The company, founded in 1996, is based in Austin, Texas and boasts that it has “an intelligence network located throughout the world.”
“Stratfor is the world’s leading private intelligence firm providing corporations, governments and individuals with geopolitical analysis and forecasts that enable them to manage risk and to anticipate political, economic and security issues vital to their interests,” it states on its website. [1]
Al Giordano, a progressive journalist and founder of NarcoNews , who has lived and worked in Latin America for years, details what he calls “20 Stratfor Lies about Latin America”:
“Stratfor’s track record in Latin America is abhorrent (how many years in a row did it predict that Hugo Chavez would not survive that year as Venezuela’s president?). It’s “spin” is ideological: pro-corporate, which is no surprise, given that it’s undisclosed clientele purchases something called “Business Intelligence Services.”
In my opinion, Stratfor engages in circulating disinformation into the datasphere through its free and paid email memos in ways that seem aimed to help the agendas of that very same corporate world that contracts its services.
In March 2004, Bart Mongoven from Stratfor’s Washington D.C. office appeared on a panel – Strategies for Dealing with Environmental Litigation – at the National Petrochemical and Refiners Association annual meeting in San Antonio, Texas. (Also appearing on the panel were Marc Sisk, Dorsey & Whitney, Washington, DC and Stephen Brown from The Dutko Group LLC).

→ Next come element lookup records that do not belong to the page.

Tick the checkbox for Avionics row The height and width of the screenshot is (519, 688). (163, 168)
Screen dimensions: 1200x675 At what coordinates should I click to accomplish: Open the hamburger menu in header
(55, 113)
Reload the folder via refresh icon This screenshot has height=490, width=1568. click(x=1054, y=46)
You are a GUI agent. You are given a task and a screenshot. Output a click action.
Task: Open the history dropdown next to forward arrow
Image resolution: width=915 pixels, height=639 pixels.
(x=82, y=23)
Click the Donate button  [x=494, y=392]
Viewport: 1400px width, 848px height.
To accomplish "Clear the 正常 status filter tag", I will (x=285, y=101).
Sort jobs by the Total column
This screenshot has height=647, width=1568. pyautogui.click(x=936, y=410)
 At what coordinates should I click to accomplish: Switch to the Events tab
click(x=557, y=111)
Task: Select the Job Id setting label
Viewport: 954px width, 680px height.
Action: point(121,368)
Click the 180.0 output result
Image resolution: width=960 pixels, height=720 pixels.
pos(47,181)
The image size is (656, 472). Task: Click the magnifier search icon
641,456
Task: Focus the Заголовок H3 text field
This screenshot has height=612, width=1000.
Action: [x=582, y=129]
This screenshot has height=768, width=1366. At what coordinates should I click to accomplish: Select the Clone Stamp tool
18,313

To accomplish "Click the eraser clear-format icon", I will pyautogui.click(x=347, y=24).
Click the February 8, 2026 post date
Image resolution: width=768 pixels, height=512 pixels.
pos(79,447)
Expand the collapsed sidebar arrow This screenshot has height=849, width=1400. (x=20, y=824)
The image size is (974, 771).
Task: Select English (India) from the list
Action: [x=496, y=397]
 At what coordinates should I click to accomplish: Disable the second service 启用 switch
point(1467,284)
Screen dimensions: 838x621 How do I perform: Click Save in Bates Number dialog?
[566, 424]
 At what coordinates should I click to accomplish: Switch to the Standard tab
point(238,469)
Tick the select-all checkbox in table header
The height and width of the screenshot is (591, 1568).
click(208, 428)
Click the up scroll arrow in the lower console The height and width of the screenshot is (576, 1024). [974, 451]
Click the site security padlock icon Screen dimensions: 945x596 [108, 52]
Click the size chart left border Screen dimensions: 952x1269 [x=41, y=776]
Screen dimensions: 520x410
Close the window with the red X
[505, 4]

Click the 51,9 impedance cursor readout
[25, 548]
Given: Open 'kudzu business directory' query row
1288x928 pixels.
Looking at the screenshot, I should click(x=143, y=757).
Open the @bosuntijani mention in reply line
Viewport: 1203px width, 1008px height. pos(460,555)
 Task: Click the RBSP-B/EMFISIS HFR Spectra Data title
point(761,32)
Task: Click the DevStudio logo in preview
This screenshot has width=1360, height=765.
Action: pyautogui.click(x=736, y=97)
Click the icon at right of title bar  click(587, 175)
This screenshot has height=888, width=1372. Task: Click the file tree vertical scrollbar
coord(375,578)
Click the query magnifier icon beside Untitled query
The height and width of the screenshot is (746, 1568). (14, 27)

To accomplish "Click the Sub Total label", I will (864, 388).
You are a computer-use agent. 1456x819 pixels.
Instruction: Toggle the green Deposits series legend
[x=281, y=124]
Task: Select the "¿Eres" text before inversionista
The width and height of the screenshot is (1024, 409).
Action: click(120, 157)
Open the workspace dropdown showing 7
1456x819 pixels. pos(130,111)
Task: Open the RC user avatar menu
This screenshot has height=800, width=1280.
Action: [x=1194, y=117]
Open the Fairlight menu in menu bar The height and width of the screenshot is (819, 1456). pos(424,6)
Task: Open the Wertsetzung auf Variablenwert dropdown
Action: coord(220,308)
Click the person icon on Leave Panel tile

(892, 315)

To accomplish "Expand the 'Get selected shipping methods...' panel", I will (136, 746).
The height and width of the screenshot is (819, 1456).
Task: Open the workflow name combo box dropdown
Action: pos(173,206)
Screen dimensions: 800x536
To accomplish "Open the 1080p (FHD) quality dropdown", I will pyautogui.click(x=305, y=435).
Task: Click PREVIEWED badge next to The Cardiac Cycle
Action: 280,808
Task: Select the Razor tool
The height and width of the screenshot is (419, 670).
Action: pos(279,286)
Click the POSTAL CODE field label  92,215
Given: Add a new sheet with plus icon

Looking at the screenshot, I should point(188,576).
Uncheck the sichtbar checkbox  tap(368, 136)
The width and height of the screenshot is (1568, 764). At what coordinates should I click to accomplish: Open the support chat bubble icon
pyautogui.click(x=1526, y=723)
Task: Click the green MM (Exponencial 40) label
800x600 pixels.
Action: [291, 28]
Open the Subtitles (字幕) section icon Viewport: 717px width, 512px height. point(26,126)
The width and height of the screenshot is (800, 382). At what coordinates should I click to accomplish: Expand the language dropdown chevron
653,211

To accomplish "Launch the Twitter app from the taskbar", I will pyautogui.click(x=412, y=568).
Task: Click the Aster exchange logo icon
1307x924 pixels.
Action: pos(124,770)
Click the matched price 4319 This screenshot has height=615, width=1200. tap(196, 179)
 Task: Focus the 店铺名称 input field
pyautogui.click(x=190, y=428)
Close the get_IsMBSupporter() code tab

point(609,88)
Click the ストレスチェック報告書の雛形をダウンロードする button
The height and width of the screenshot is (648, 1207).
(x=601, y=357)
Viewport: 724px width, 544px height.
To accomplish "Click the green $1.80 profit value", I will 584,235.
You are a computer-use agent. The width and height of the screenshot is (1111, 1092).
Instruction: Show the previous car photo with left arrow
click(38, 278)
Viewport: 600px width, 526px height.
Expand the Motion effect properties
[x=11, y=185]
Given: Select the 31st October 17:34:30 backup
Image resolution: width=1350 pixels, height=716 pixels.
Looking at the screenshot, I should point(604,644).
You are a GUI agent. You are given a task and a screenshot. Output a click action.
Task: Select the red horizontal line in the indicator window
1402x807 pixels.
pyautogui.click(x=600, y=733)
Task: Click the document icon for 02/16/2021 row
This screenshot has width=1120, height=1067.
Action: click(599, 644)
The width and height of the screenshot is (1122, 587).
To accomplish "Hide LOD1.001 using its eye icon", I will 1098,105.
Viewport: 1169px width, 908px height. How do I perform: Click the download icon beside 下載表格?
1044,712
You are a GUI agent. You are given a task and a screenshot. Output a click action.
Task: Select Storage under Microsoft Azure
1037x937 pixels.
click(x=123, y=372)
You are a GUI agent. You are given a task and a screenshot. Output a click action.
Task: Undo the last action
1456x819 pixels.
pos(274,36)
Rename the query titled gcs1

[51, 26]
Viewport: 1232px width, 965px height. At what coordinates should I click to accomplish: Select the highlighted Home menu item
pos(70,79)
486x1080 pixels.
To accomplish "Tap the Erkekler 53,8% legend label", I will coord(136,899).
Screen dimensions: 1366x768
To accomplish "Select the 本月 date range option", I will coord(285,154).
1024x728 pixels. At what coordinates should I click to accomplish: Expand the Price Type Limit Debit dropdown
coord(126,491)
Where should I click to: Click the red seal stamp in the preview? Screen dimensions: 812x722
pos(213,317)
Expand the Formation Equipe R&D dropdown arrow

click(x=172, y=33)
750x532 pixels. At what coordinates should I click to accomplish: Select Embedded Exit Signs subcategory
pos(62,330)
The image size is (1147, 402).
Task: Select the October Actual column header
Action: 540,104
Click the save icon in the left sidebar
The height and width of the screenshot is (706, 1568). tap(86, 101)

Mongoven warned industry leaders about the increasing collaboration between environmental groups and patients groups on the issue of exposure to chemicals. Washington D.C. trade magazine, Inside EPA, reported Mongoven told the NPRA that “in five years, the environmental community would like to see all debates [be about] the environment and health.” Mongoven nominated Collaborative on Health and the Environment as an example of the new approach.
According to Inside EPA, Mongoven said that the collaboration was broadening the debate beyond exposure to pesticides to the health impacts of industrial emissions. According to Inside EPA, he suggested that one option for industry to counter this development was to dismiss advocates stated public health goal and instead portray them as being “anti-chemical”.
Comment:
Of course, this does not mean that everything Stratfor writes is compromised. But I think in the age of “astroturf lobbying,” (i.e. faked grass-roots advocacy meant to coopt real populist voices), better watch out would be a good motto.